→ Dataset entries
------

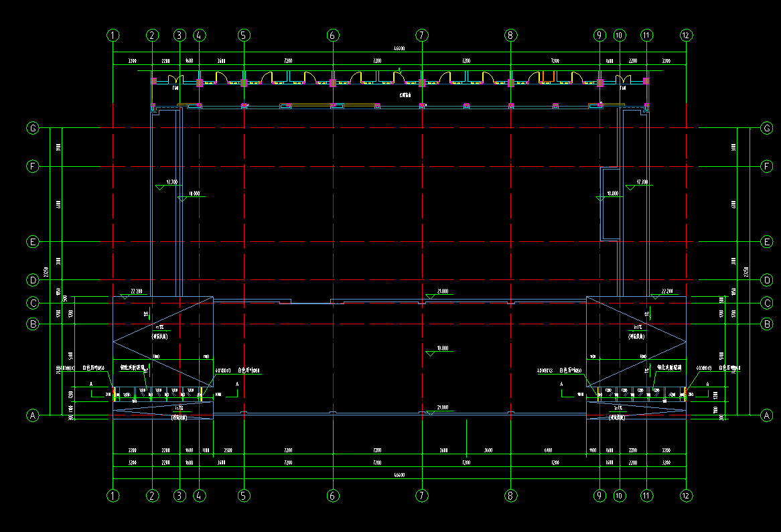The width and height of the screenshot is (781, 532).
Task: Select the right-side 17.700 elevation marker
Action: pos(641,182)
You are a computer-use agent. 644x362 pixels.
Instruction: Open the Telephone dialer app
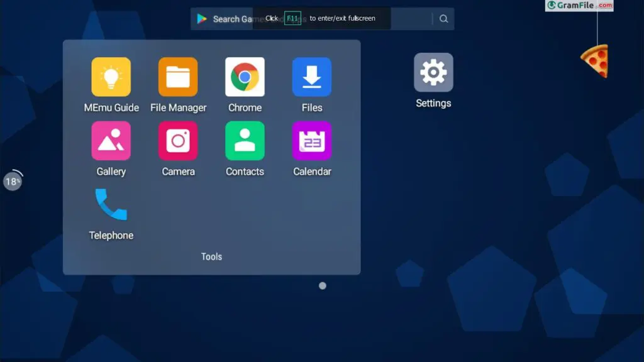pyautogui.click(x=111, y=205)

------

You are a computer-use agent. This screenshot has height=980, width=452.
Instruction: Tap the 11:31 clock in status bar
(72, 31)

------

→ What the exercise asks
Would you filter the records and copy out each line containing "agent"?

→ Answer section
You are a computer-use agent. 644x362 pixels.
You are a computer-use agent. This screenshot has height=980, width=452.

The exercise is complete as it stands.